§ **PROBLEM DESCRIPTION**: Please reproduce every one of the following records verbatim, line for line.

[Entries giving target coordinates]
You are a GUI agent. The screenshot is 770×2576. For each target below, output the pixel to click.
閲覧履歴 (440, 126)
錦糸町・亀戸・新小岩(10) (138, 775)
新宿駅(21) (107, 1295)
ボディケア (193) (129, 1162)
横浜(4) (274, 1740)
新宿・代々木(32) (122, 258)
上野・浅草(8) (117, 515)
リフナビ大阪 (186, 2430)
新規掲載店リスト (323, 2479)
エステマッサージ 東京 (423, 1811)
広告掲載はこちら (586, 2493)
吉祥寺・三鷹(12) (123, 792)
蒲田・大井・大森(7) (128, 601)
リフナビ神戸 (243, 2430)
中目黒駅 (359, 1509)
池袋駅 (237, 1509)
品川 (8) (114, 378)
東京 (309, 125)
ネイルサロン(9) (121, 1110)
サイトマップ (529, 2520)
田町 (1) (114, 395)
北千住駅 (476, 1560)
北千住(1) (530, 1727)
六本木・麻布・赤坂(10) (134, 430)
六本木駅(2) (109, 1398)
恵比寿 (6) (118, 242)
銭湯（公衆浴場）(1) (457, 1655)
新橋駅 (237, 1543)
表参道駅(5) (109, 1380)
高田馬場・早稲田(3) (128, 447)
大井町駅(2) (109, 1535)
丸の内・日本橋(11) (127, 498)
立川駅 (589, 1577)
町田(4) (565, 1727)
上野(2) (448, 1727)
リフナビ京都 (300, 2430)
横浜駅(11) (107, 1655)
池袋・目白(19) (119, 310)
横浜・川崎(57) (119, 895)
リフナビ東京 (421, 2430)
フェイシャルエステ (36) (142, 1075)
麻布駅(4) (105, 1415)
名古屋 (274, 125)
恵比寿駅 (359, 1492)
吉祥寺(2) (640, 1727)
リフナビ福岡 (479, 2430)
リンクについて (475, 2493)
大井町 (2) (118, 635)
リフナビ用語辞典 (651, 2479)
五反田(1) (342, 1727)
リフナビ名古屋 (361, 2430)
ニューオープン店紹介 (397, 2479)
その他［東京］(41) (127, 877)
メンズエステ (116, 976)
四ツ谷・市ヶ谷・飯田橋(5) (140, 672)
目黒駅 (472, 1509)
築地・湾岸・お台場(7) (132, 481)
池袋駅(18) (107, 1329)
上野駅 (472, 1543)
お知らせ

§ **ANSWER FOR THE TASK**:
You are a GUI agent. The screenshot is 770×2576. For each target below, output the pixel to click.
閲覧履歴 (440, 126)
錦糸町・亀戸・新小岩(10) (138, 775)
新宿駅(21) (107, 1295)
ボディケア (193) (129, 1162)
横浜(4) (274, 1740)
新宿・代々木(32) (122, 258)
上野・浅草(8) (117, 515)
リフナビ大阪 (186, 2430)
新規掲載店リスト (323, 2479)
エステマッサージ 東京 (423, 1811)
広告掲載はこちら (586, 2493)
吉祥寺・三鷹(12) (123, 792)
蒲田・大井・大森(7) (128, 601)
リフナビ神戸 (243, 2430)
中目黒駅 (359, 1509)
池袋駅 (237, 1509)
品川 (8) (114, 378)
東京 (309, 125)
ネイルサロン(9) (121, 1110)
サイトマップ (529, 2520)
田町 (1) (114, 395)
北千住駅 (476, 1560)
北千住(1) (530, 1727)
六本木・麻布・赤坂(10) (134, 430)
六本木駅(2) (109, 1398)
恵比寿 (6) (118, 242)
銭湯（公衆浴場）(1) (457, 1655)
新橋駅 (237, 1543)
表参道駅(5) (109, 1380)
高田馬場・早稲田(3) (128, 447)
大井町駅(2) (109, 1535)
丸の内・日本橋(11) (127, 498)
立川駅 (589, 1577)
町田(4) (565, 1727)
上野(2) (448, 1727)
リフナビ京都 (300, 2430)
横浜駅(11) (107, 1655)
池袋・目白(19) (119, 310)
横浜・川崎(57) (119, 895)
リフナビ東京 (421, 2430)
フェイシャルエステ (36) (142, 1075)
麻布駅(4) (105, 1415)
名古屋 (274, 125)
恵比寿駅 (359, 1492)
吉祥寺(2) (640, 1727)
リフナビ福岡 (479, 2430)
リンクについて (475, 2493)
大井町 (2) (118, 635)
リフナビ用語辞典 (651, 2479)
五反田(1) (342, 1727)
リフナビ名古屋 (361, 2430)
ニューオープン店紹介 (397, 2479)
その他［東京］(41) (127, 877)
メンズエステ (116, 976)
四ツ谷・市ヶ谷・飯田橋(5) (140, 672)
目黒駅 (472, 1509)
築地・湾岸・お台場(7) (132, 481)
池袋駅(18) (107, 1329)
上野駅 (472, 1543)
お知らせ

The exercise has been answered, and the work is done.